WTI $60.20 -23c, Brent $66.52 -49c, Diff -$6.32 -26c, NG $2.42 -3c
After the massive rises by crude oil on Wednesday which was primarily down to inventory stats, the API leading the way but the EIA franked them as being substantial, but also due to continued tension in the Middle East. Yesterday there was further trouble as Iranian Revolutionary Guards attempted to stop a BP tanker in the Straits of Hormuz, with its British naval escort and American planes above recording the situation nothing actually happened but at some stage it is inevitable that some trigger happy fighter is going to start something.
The Opec report actually pleased as well, by predicting non-Opec supply growth falling and a comment that global economies were stabilising their forecast for 2H demand is actually up a touch. So we should see further inventory falls this year but at the moment 2020 doesnt look that clever.
Yesterday saw the Hurricane Capital Markets Day where CEO Dr Robert Trice and CFO Alistair Stobie updated the market on developments at Lancaster and the Warwick Deep well results. Whilst investors are aware that Hurricane themselves have said that 6-12 months of start-up phase work will need to be done and that production history needs to be established along with reservoir performance analysed the initial prognosis is of a ‘stunning performance’.
It appears that the wells are performing very well indeed, with individual well rates achieving production of over 16,500 bopd on natural flow. Previous to start up the company expected that esp’s would be required to achieve target well rates, the high natural flow has encouraged the company to start its production without the esp’s, just natural flow. The associated productivity index is deemed to be ‘world class’. The reservoir performance is said to be ‘better than expected’ and this leads to a modest increase in the production guidance range for 2020 to 17-20/- b/d with the wells able to make up for any downtime.
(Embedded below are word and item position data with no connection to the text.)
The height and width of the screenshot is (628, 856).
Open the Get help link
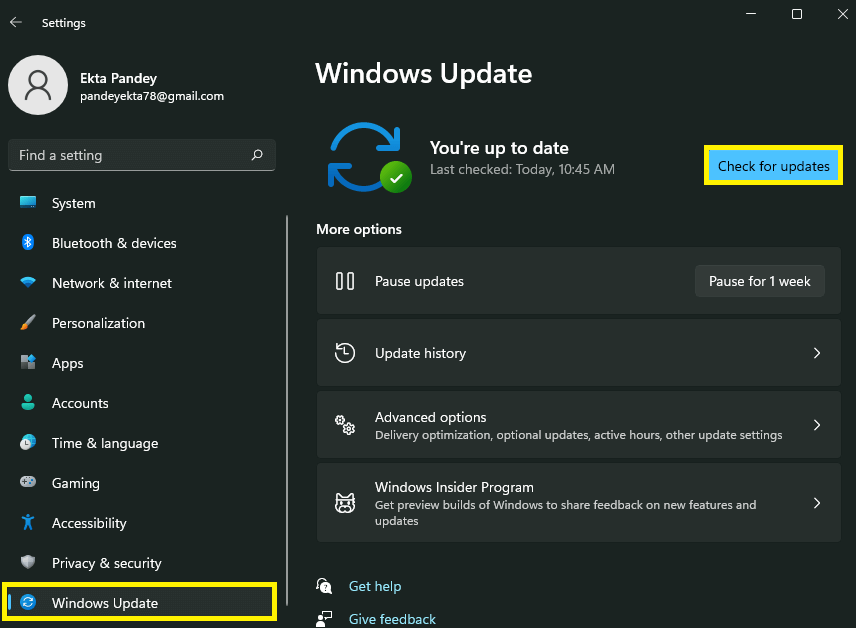click(x=374, y=586)
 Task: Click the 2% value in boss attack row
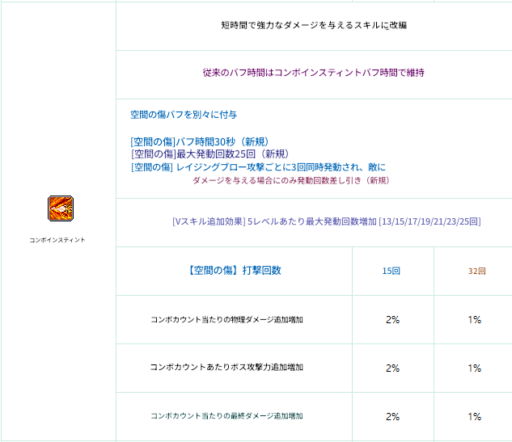point(393,368)
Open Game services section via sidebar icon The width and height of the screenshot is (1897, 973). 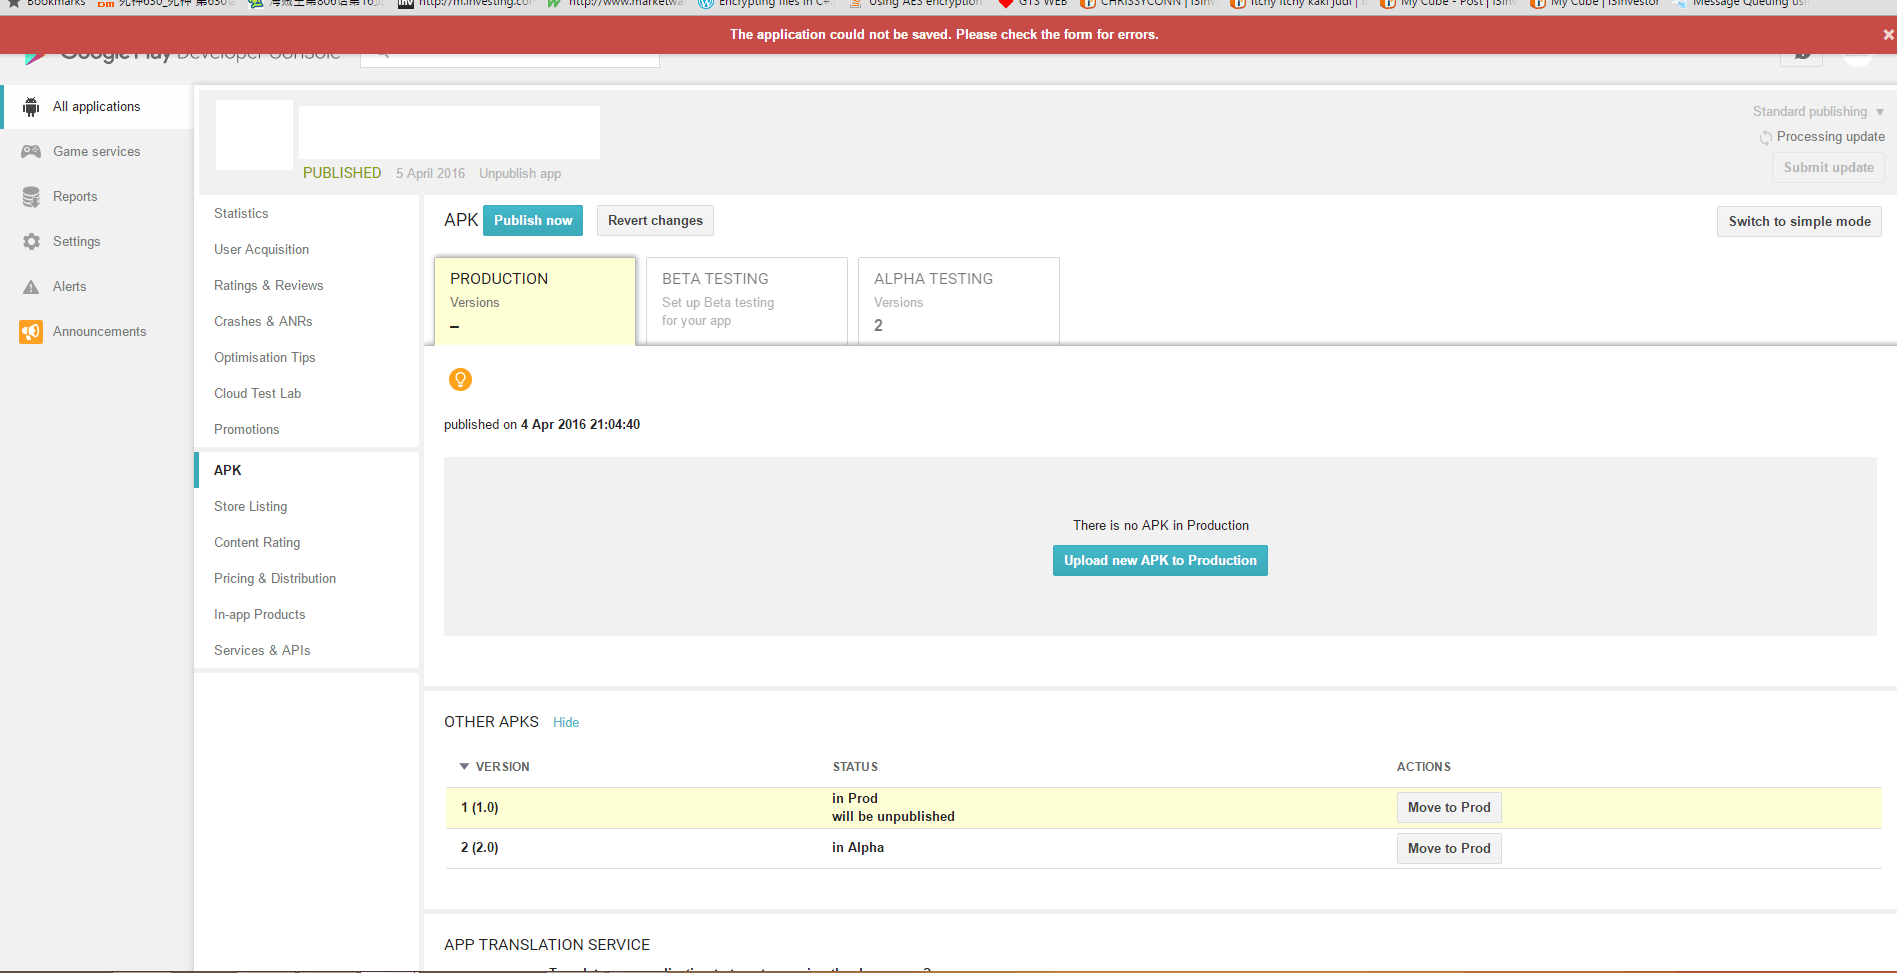click(31, 151)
Water encountered was pretty much as expected by Hurricanes geological model and is interpreted as being perched/trapped water rather than being drawn up from the Oil/Water contact. Water cut of around 8% is associated with the 7z well with no water produced in the 6 well giving a combined number of 4% against Hurricane’s predicted base case range of 5-10%. Additionally, the wells had no pressure barriers and strong interference between them which ticks another two boxes.
Encouraged by the EPS the company is already planning other appraisal wells for Lancaster in 2021, these could tie in to current infrastructure and thus increase EPS production.
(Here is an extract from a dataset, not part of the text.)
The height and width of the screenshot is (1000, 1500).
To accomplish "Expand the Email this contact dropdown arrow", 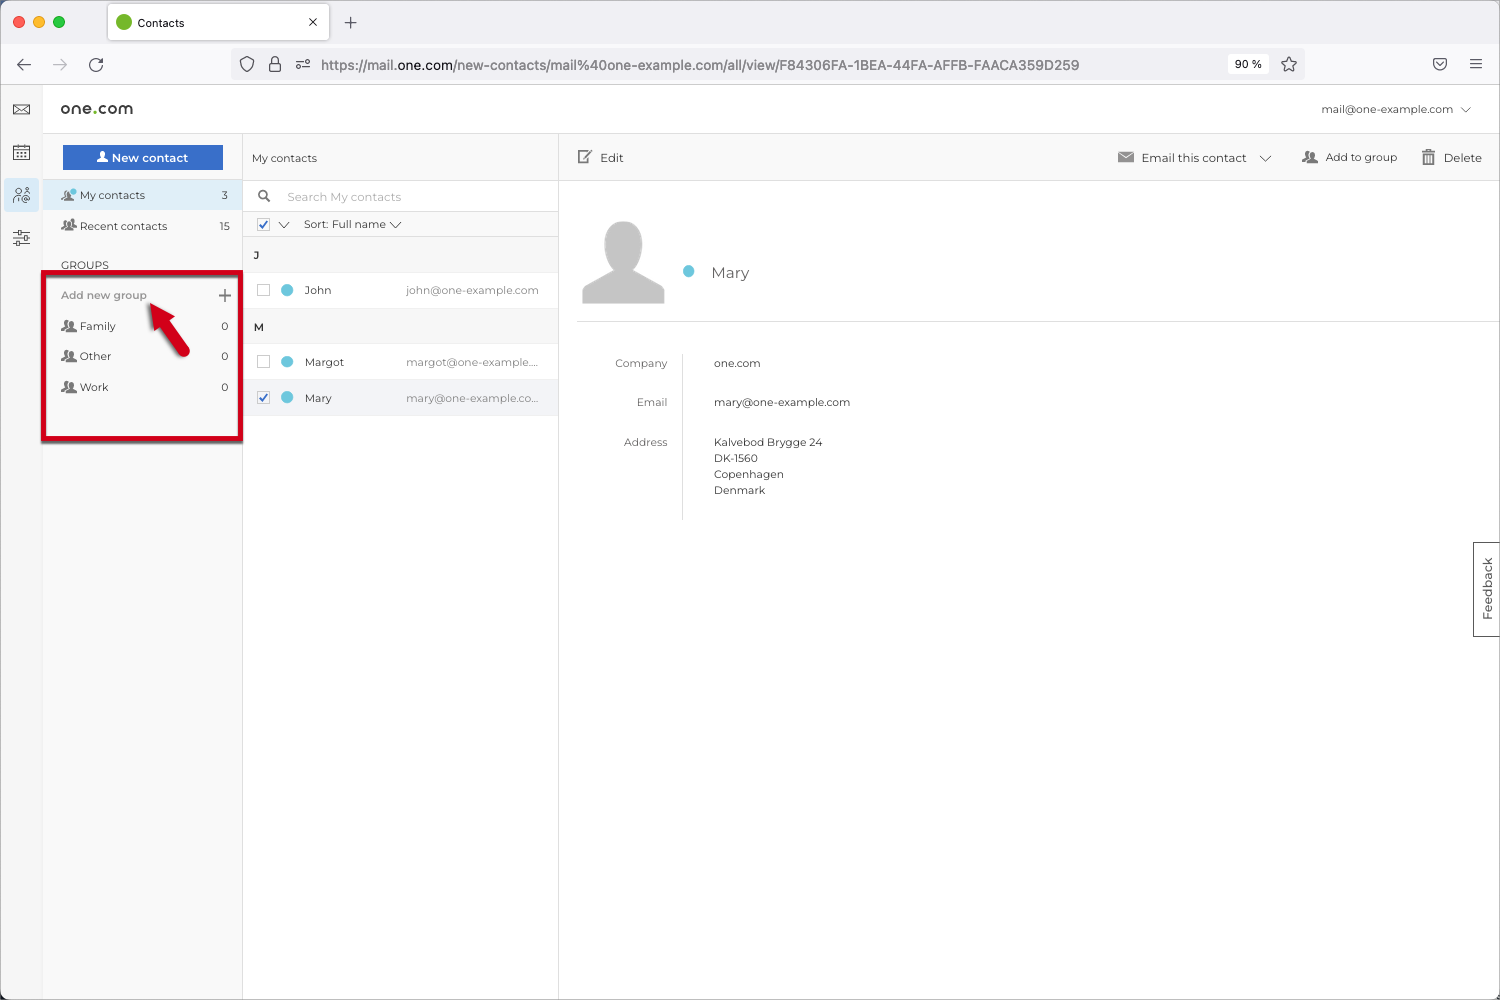I will (x=1266, y=157).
Whilst the Warwick Deep well was a disappointment in terms of productivity, it did encounter oil and has provided important data which is still being analysed. A 712m horizontal section of fractured basement reservoir was drilled below local structural closure and a number of pre-drill expectations were met. The company are not too discouraged and further analysis is needed but this data will be key in the totality of the GWA 2019 and 2020 drilling programme.
The next GWA well, Lincoln Crestal spudded this morning and if it proves to be productive it will be tied back to the Aoka Mizu to add a net 4,250 b/d and 5-10 mmscf/day to Hurricane. The intention is to bring it onstream in Q4 2020 or Q1 2021.
Financially clearly a lot of numbers will start to improve not least the opex which we were guided would fall to around $20 pb from 2020 with an upside number of $15 with the addition of GWA hydrocarbons. With the first delivery of oil ‘in the bank’ and another imminent cash flow this year should be around $60m with guidance for next year of $200-240m.
So, the first few months of the Lancaster EPS can be considered a great success, but the company is quite rightly maintaining the 6-12-month trial period although early indications are extremely positive. Although the Warwick Deep well disappointed in terms of productivity, the company remains confident about the GWA. Accordingly, I think that the share price, which rallied sharply after the RNS is still considerably undervalued.
This weekend is one of the most iconic for British sport, with golf, horse racing, lawn tennis, motor racing, netball and cricket of course.
Sunday sees the British Grand Prix at Silverstone where just for good measure the course has agreed a long term deal to keep the British GP at the iconic track. If it’s anything like Austria then game on…
Ahead of the Open Championship next week it is the Scottish Open at The Renaissance Club in East Lothian.
Liverpool hosts the Netball World Cup, an opportunity for another member of the Neville family to manage their country…
At Wimbledon there are three days of intense tennis, mens semis today and finals tomorrow and Sunday, Federer v Nadal this afternoon might be quite a tasty morsel.
At Newmarket a good card contains the Darley July Cup, an opportunity to remind myself why I didn’t back Advertise at Royal Ascot…
And of course it’s the Cricket World Cup Final at Lord’s (regrettably), who would have said that neither India or Australia would be involved after the Kiwis beat India and England saw off the Aussies yesterday.